Durante a cerimônia, enfatizou-se o fato de que animais não podem ser cobaias de experiências laboratoriais e que, com a medida, o Brasil se alinha a padrões internacionais. Ressaltou-se ainda que a medida é um “investimento em vida, civilidade e respeito”, e que “quando nós aprendemos a proteger outras formas de vida e outras formas de existência, estamos demonstrando uma elevação em termos de humanidade“.

A lei aprovada foi resultado de um abaixo-assinado com 1,68 milhão de assinaturas, coletadas na plataforma Change.org, em apoio ao projeto de lei, tendo Ministério do Meio Ambiente atuado na parte técnica e no diálogo com o Congresso.

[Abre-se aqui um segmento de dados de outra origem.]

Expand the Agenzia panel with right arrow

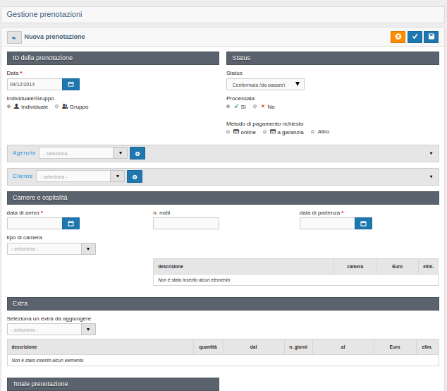[431, 153]
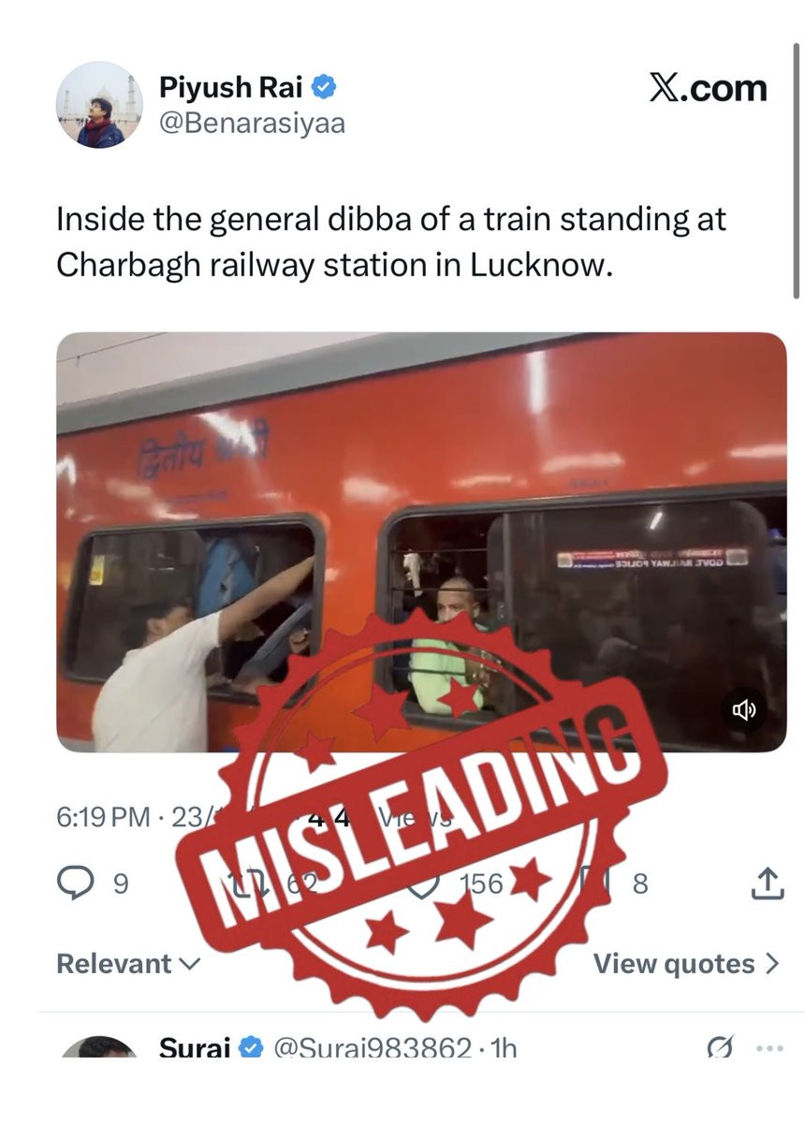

A nova legislação complementa a Resolução Normativa nº 58 do Conselho Nacional de Controle de Experimentação Animal (Concea/MCTI), de fevereiro de 2023, que já proibia o uso de animais vertebrados em pesquisas e desenvolvimento de produtos de higiene pessoal, cosméticos e perfumes com ingredientes de eficácia comprovada. A ministra da Ciência, Tecnologia e Inovação, Luciana Santos, reforçou que a lei vai além, proibindo testes mesmo onde não há dados de segurança e eficácia, e impedindo a comercialização no Brasil de cosméticos testados em animais em outros países.

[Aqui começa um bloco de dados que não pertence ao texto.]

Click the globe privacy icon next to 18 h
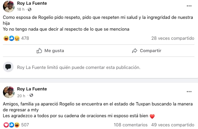This screenshot has height=129, width=198. pos(29,9)
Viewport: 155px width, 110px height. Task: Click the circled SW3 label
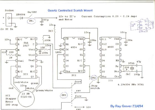(64, 95)
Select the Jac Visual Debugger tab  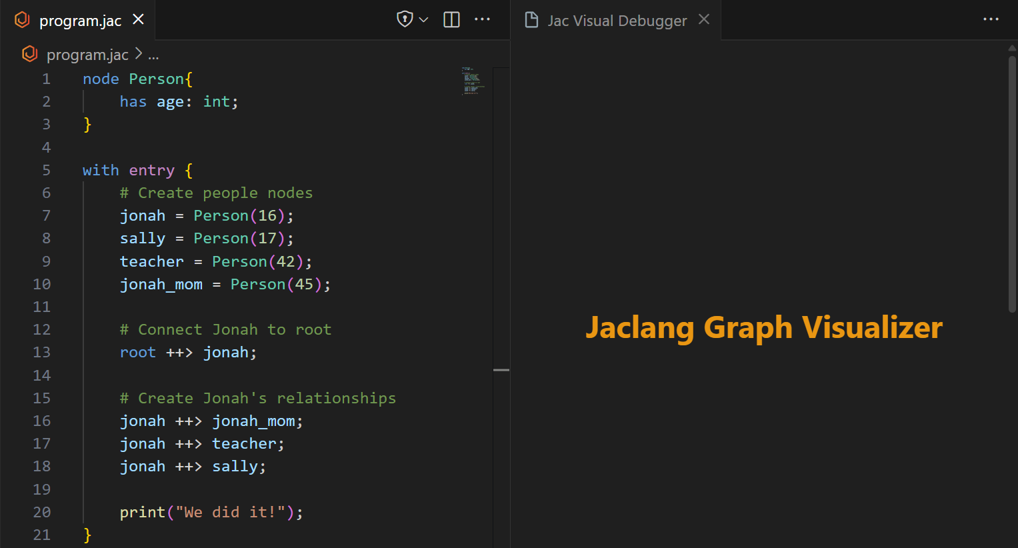[x=617, y=20]
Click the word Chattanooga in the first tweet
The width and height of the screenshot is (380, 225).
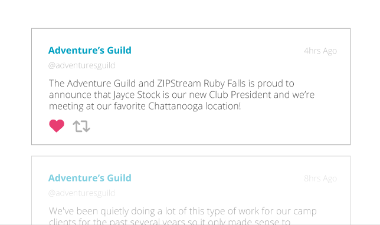[175, 106]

A sanção presidencial é vista como um passo crucial para a ética científica e para impulsionar a competitividade das empresas brasileiras no mercado internacional, que já exige a não utilização de testes em animais.

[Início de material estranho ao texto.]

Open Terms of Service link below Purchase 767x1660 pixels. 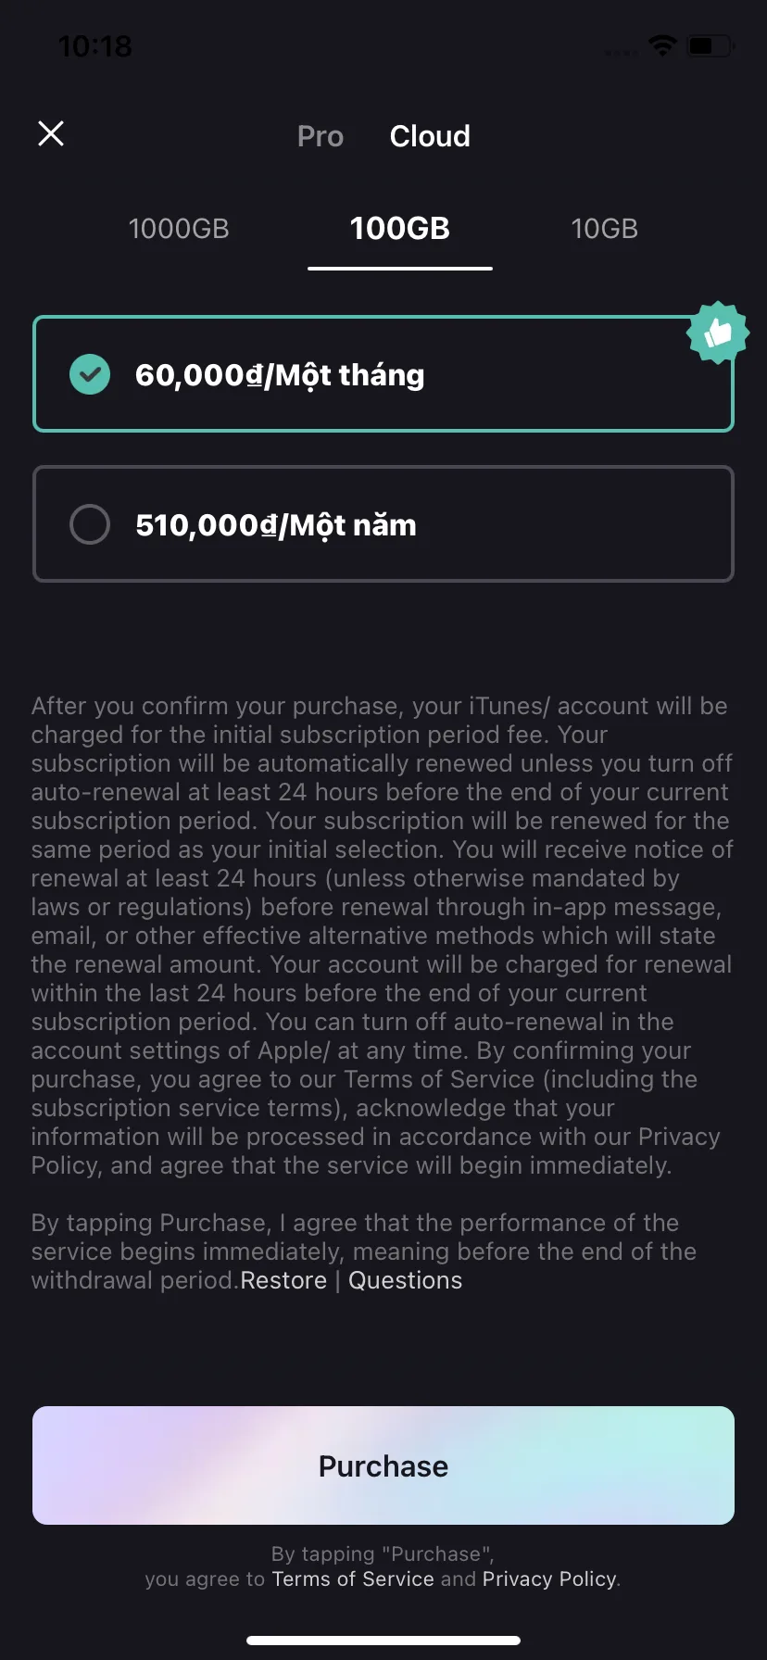353,1578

A lei altera as Leis 11.794/08 e 6.360/76, que regulamentavam o uso científico de animais. As autoridades sanitárias terão dois anos para implementar medidas que assegurem o reconhecimento e a disseminação de métodos alternativos, além de fiscalizar o uso de informações de testes. Produtos e ingredientes fabricados antes da vigência da lei poderão ser comercializados, mas novos produtos estão sujeitos à proibição de testes em animais.